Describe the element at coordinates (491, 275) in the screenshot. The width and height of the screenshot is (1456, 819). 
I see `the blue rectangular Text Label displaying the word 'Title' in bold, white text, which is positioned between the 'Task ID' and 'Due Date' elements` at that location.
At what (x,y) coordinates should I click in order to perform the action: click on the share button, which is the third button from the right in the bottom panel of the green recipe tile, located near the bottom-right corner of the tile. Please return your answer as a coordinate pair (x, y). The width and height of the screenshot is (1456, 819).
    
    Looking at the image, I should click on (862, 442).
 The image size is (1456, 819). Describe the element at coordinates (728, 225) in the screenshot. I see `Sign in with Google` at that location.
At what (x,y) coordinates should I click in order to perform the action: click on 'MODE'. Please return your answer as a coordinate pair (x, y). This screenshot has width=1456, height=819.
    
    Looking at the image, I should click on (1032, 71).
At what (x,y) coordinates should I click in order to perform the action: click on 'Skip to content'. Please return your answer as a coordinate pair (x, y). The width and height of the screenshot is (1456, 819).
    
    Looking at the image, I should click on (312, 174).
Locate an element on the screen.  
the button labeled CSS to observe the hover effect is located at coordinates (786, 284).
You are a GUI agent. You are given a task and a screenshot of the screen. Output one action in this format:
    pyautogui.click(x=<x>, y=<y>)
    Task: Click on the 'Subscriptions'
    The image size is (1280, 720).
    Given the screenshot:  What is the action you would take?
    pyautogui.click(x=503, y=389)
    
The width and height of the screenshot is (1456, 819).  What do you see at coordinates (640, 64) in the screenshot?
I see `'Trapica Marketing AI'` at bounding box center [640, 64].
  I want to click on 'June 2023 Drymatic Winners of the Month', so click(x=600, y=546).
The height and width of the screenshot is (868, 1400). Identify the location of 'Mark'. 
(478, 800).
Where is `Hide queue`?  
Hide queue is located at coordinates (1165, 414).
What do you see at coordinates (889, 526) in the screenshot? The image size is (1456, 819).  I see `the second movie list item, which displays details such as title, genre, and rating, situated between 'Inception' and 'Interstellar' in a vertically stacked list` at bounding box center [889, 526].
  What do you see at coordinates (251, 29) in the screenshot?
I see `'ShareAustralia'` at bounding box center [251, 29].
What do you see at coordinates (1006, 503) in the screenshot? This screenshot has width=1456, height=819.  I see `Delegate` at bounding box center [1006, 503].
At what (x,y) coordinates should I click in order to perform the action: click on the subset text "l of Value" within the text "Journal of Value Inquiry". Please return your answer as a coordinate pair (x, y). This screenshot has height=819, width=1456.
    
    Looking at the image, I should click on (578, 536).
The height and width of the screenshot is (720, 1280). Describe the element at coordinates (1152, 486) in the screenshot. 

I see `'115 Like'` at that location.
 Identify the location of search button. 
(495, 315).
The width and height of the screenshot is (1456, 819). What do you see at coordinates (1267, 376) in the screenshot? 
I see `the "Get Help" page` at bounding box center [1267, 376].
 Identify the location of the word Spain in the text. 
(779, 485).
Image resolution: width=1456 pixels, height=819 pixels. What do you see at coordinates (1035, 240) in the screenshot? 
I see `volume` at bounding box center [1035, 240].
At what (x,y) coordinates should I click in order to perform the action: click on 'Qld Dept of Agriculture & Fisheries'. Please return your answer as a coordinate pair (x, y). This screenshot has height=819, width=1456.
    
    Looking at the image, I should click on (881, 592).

__THE PROBLEM__. Reproduce every one of the lines above word for word, with nothing changed, added, or left out.

__WRITTEN ANSWER__.
Describe the element at coordinates (491, 275) in the screenshot. The width and height of the screenshot is (1456, 819). 
I see `the blue rectangular Text Label displaying the word 'Title' in bold, white text, which is positioned between the 'Task ID' and 'Due Date' elements` at that location.
At what (x,y) coordinates should I click in order to perform the action: click on the share button, which is the third button from the right in the bottom panel of the green recipe tile, located near the bottom-right corner of the tile. Please return your answer as a coordinate pair (x, y). The width and height of the screenshot is (1456, 819).
    
    Looking at the image, I should click on (862, 442).
 The image size is (1456, 819). Describe the element at coordinates (728, 225) in the screenshot. I see `Sign in with Google` at that location.
At what (x,y) coordinates should I click in order to perform the action: click on 'MODE'. Please return your answer as a coordinate pair (x, y). This screenshot has width=1456, height=819.
    
    Looking at the image, I should click on (1032, 71).
At what (x,y) coordinates should I click in order to perform the action: click on 'Skip to content'. Please return your answer as a coordinate pair (x, y). The width and height of the screenshot is (1456, 819).
    
    Looking at the image, I should click on (312, 174).
Locate an element on the screen.  
the button labeled CSS to observe the hover effect is located at coordinates (786, 284).
You are a GUI agent. You are given a task and a screenshot of the screen. Output one action in this format:
    pyautogui.click(x=<x>, y=<y>)
    Task: Click on the 'Subscriptions'
    The image size is (1280, 720).
    Given the screenshot:  What is the action you would take?
    pyautogui.click(x=503, y=389)
    
The width and height of the screenshot is (1456, 819).  What do you see at coordinates (640, 64) in the screenshot?
I see `'Trapica Marketing AI'` at bounding box center [640, 64].
  I want to click on 'June 2023 Drymatic Winners of the Month', so click(x=600, y=546).
The height and width of the screenshot is (868, 1400). Identify the location of 'Mark'. 
(478, 800).
Where is `Hide queue`?  
Hide queue is located at coordinates (1165, 414).
What do you see at coordinates (889, 526) in the screenshot? The image size is (1456, 819).  I see `the second movie list item, which displays details such as title, genre, and rating, situated between 'Inception' and 'Interstellar' in a vertically stacked list` at bounding box center [889, 526].
  What do you see at coordinates (251, 29) in the screenshot?
I see `'ShareAustralia'` at bounding box center [251, 29].
What do you see at coordinates (1006, 503) in the screenshot? This screenshot has width=1456, height=819.  I see `Delegate` at bounding box center [1006, 503].
At what (x,y) coordinates should I click in order to perform the action: click on the subset text "l of Value" within the text "Journal of Value Inquiry". Please return your answer as a coordinate pair (x, y). This screenshot has height=819, width=1456.
    
    Looking at the image, I should click on (578, 536).
The height and width of the screenshot is (720, 1280). Describe the element at coordinates (1152, 486) in the screenshot. 

I see `'115 Like'` at that location.
 Identify the location of search button. 
(495, 315).
The width and height of the screenshot is (1456, 819). What do you see at coordinates (1267, 376) in the screenshot? 
I see `the "Get Help" page` at bounding box center [1267, 376].
 Identify the location of the word Spain in the text. 
(779, 485).
Image resolution: width=1456 pixels, height=819 pixels. What do you see at coordinates (1035, 240) in the screenshot? 
I see `volume` at bounding box center [1035, 240].
At what (x,y) coordinates should I click in order to perform the action: click on 'Qld Dept of Agriculture & Fisheries'. Please return your answer as a coordinate pair (x, y). This screenshot has height=819, width=1456.
    
    Looking at the image, I should click on (881, 592).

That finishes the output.